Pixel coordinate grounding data
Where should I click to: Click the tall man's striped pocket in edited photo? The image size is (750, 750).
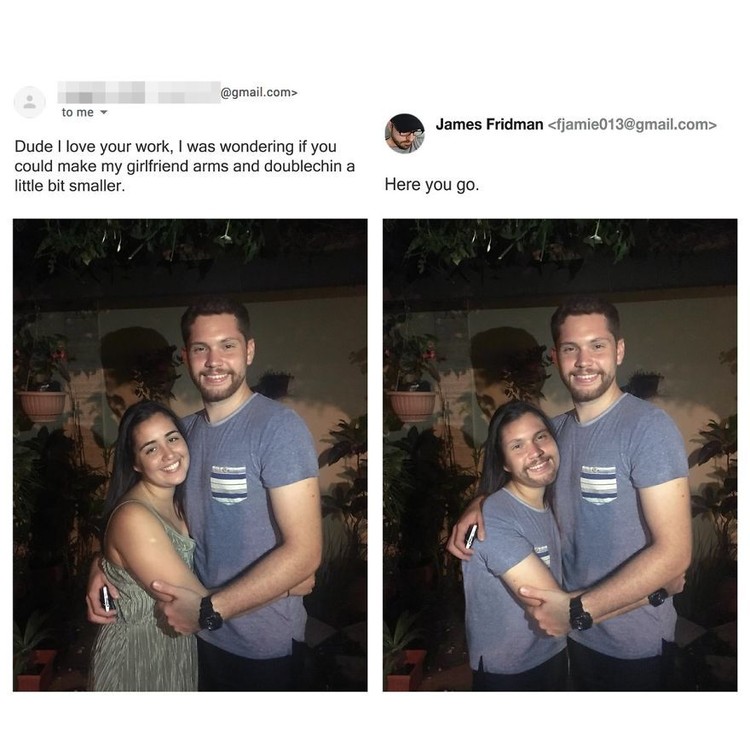pos(599,484)
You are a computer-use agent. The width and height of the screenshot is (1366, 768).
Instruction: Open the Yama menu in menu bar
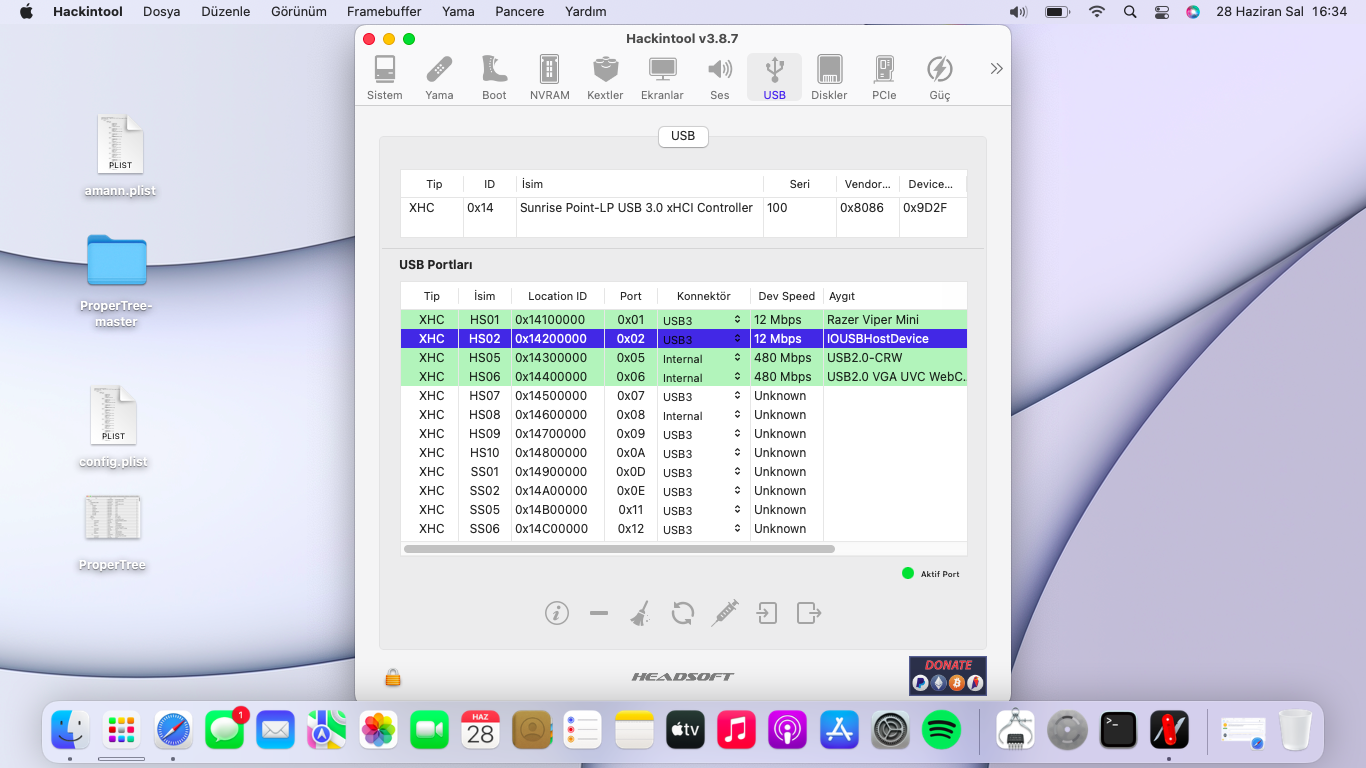click(458, 12)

[Work request] Return only the lines from the one containing "You are a computer-use" through the last line of the entries above, exactly as written and without pictures.

[Final answer]
You are a computer-use agent. The width and height of the screenshot is (1366, 768).
Instruction: Open the Yama menu in menu bar
click(458, 12)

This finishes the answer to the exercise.